The Dink Network

Quest for Dorinthia 2: The Island Revenge

Jesus, Dorinthia, your dad is STANDING RIGHT THERE. From the COTPATD project.
August 4th, 2009
Score : 9.6 exceptional
I didn't play the original Quest for Dorinthia, but regardless, the premise is that Dorinthia is kidnapped again and Dink has to save her.

The Good:

The implementation is A+ excellent. Throughout the game (except in the last island), much attention is paid to detail, and it shows. The graphics are beautifully done, even though most of it is from the original game.

There is also a sense of humor throughout. The beginning where the player has to find $1000 on an island with nothing but pillbugs is very, and very well implemented. The player is always pushed in the right direction, even if it isn't obvious, and the story unfolds beautifully.

Once on the main island, there are a good number of secrets, most of which are very well hidden. The sub-quests that have to be completed, as well as the little plot twists, make this a very engaging adventure.

The map on the main island is very well designed, always teasing the player with tantalizing rewards that can only be found later upon discovery of a well-hidden secret area. I daresay it's even better than the original Dink, because the map is compact and there are very few "wasted" areas.

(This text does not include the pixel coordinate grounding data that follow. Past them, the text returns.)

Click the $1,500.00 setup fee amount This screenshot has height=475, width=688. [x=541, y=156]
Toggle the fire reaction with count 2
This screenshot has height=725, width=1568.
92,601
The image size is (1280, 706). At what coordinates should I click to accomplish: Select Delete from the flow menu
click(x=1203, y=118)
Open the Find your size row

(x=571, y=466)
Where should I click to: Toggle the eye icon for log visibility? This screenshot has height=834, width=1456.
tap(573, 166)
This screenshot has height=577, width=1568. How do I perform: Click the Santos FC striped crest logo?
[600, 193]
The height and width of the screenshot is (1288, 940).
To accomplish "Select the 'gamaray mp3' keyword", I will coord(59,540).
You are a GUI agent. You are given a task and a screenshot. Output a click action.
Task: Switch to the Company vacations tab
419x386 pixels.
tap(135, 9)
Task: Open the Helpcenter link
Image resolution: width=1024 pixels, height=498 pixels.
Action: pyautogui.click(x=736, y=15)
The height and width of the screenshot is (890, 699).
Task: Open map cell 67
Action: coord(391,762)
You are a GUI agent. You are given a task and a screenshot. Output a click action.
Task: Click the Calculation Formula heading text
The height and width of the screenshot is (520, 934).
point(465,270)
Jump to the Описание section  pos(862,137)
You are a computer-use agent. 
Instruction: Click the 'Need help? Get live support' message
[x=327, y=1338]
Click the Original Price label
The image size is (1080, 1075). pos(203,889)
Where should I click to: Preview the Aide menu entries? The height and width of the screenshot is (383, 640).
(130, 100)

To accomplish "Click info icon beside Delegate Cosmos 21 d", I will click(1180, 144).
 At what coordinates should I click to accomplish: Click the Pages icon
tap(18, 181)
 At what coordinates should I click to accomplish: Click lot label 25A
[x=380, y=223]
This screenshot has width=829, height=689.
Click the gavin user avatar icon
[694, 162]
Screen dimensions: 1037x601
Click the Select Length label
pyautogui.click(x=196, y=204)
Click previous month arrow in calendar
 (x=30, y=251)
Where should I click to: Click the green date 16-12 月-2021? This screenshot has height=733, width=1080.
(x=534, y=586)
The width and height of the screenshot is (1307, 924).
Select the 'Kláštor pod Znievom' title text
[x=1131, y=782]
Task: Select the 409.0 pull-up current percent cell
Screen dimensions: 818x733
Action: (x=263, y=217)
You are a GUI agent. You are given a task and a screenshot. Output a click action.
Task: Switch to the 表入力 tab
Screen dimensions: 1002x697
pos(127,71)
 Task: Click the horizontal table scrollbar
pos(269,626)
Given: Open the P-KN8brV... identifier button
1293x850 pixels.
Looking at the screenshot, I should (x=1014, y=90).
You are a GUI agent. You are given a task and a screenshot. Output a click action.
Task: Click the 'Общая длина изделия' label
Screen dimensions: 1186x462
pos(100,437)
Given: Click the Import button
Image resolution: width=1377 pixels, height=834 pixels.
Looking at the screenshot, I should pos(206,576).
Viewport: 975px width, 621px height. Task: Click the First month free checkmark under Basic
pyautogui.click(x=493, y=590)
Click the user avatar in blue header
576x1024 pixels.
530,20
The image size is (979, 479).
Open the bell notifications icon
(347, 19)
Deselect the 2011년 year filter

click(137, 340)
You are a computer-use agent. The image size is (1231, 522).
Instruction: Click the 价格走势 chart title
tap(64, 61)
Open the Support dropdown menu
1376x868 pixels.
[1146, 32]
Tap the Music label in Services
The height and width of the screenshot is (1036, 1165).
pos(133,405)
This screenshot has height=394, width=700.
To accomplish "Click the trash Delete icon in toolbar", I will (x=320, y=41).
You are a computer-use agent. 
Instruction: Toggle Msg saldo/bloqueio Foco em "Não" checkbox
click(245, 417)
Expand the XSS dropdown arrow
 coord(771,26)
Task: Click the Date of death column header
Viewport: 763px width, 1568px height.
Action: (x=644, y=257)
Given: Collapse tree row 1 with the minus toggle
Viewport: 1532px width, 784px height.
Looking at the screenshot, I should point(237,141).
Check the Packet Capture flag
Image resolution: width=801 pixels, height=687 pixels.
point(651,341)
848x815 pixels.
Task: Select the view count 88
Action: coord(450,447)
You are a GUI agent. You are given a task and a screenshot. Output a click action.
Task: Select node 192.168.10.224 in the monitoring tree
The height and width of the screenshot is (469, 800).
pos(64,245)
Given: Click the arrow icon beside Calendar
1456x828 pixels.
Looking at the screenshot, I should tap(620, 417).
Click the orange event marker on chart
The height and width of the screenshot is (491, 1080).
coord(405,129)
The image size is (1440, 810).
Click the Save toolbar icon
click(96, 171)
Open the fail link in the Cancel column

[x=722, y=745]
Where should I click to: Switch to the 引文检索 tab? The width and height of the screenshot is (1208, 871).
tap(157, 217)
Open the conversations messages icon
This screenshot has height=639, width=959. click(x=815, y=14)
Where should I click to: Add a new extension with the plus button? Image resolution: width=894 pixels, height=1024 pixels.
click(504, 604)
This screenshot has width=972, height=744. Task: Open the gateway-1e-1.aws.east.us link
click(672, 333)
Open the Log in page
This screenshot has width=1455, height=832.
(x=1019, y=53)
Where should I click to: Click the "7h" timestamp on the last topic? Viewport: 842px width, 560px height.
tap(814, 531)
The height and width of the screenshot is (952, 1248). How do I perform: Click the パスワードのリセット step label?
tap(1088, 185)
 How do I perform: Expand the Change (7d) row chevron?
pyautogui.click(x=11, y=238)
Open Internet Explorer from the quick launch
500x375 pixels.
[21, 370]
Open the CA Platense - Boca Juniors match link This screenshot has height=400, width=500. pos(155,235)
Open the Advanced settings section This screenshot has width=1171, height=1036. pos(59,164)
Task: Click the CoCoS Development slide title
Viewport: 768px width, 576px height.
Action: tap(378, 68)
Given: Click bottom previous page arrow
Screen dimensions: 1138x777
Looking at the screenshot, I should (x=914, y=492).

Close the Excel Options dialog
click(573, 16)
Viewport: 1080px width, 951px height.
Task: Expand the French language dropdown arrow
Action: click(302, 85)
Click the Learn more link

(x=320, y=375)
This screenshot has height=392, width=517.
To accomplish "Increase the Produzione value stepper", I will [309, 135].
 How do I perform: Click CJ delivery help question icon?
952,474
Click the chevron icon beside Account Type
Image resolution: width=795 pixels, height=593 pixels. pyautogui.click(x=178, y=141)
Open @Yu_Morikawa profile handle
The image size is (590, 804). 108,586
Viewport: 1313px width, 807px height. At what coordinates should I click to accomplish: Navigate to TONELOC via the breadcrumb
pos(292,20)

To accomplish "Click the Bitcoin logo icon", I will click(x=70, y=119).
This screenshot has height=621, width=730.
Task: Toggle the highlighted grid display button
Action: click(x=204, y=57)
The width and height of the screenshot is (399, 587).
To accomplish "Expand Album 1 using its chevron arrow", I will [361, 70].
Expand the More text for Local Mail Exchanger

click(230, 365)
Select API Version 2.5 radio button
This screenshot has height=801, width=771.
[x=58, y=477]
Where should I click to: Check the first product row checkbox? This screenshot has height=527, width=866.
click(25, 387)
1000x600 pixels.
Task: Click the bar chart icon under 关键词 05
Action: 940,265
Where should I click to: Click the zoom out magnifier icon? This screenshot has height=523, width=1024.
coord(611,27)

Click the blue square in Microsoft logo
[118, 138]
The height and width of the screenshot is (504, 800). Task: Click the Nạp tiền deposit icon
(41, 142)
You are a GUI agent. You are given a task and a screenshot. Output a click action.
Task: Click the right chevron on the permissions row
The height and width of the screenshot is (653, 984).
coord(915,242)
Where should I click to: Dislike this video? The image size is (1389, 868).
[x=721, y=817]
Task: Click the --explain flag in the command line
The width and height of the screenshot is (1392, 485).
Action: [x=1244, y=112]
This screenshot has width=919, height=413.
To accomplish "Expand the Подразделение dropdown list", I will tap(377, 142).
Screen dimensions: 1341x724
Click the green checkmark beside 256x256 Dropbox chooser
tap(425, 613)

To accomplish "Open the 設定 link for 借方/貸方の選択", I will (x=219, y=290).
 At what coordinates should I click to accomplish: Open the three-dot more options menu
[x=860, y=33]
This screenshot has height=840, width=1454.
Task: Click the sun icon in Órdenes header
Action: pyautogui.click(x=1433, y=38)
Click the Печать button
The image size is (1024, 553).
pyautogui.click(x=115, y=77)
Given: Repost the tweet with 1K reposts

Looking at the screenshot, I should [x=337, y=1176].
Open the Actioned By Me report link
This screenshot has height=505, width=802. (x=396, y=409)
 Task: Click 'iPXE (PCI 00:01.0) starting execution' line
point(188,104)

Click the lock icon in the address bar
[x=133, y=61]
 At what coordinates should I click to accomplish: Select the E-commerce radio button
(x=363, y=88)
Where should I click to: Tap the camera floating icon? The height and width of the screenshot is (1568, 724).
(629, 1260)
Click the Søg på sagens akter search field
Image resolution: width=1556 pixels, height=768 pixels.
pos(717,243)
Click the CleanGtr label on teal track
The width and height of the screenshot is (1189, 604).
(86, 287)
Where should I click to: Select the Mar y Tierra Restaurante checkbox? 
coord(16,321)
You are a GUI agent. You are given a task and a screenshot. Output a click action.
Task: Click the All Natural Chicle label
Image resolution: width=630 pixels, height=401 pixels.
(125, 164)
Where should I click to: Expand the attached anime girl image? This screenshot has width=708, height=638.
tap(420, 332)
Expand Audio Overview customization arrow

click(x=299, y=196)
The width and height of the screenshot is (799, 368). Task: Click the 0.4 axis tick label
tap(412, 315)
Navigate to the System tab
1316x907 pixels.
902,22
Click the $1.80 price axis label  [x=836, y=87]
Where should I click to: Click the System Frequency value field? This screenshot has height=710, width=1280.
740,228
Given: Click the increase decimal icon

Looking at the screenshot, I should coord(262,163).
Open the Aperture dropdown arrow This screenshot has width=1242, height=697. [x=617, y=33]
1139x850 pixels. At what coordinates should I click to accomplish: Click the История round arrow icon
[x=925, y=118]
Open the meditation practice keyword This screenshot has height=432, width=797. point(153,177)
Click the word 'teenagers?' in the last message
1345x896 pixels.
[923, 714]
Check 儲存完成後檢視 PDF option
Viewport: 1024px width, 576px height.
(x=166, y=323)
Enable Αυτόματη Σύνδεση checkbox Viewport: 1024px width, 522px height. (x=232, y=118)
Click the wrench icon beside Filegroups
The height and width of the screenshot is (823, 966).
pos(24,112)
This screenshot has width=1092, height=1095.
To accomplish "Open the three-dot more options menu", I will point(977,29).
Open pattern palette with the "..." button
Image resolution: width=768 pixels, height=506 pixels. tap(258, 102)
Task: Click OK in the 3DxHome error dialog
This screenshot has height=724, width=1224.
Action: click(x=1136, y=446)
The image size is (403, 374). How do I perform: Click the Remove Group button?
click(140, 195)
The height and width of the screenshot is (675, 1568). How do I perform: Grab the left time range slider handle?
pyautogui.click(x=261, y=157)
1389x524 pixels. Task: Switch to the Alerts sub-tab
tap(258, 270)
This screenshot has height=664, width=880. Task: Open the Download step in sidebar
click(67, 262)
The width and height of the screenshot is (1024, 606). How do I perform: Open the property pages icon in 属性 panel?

Many of the puzzles are quite well designed, and, with a few exceptions, fit well into the context of the game world. This is a sign of good quality puzzles.

The story builds up slowly but surely, and eventually culminates in an icy island where things get brutally tough. (Well, that is, if you didn't find the main secret island.)

The Bad:

Some of the secret areas are perhaps a bit too well hidden. Some pretty much needs the player to be clairvoyant to know what the author had in mind, since they are so arbitrary (such as walking through a group of trees in the middle of nowhere, which are visually indistinct from normal trees).

Some of the puzzles are also not sufficiently clued (the 4 pillars and the prisoner is an example), and the locking/unlocking goblin pillars seem a bit out of place (how exactly does pillar function as a "lock" isn't very well motivated by the game world mechanics).

The ending part of the game seems a bit unnecessarily drawn out (is there *really* a need to make the player walk for miles and miles and miles along a path that's pretty much already dictated?). It seems that the author was starting to run out of ideas at the end, but needed just a few more gimmicks to get the player to the final encounter. The ending was a bit of a let-down, though, especially considering all that has led up to this point.

Also, the secret weapon found on the secret island is wayyyy overpowered. I won't spoil what it is, but it pretty much makes the rest of the game trivial. I think it's too unbalancing; it would be better if it had some drawbacks so that the player still has a challenge, even though things are much easier than otherwise. This also means that if you *didn't* find the secret weapon, the endgame is extremely tough in comparison. To have a single secret weapon tip the balance in such an extreme way is not a good design.

Having said all that, though, this is an excellent DMOD. Its good points far outweigh its flaws, IMO, and you will not be disappointed by it. I thoroughly enjoyed it. Very highly recommended.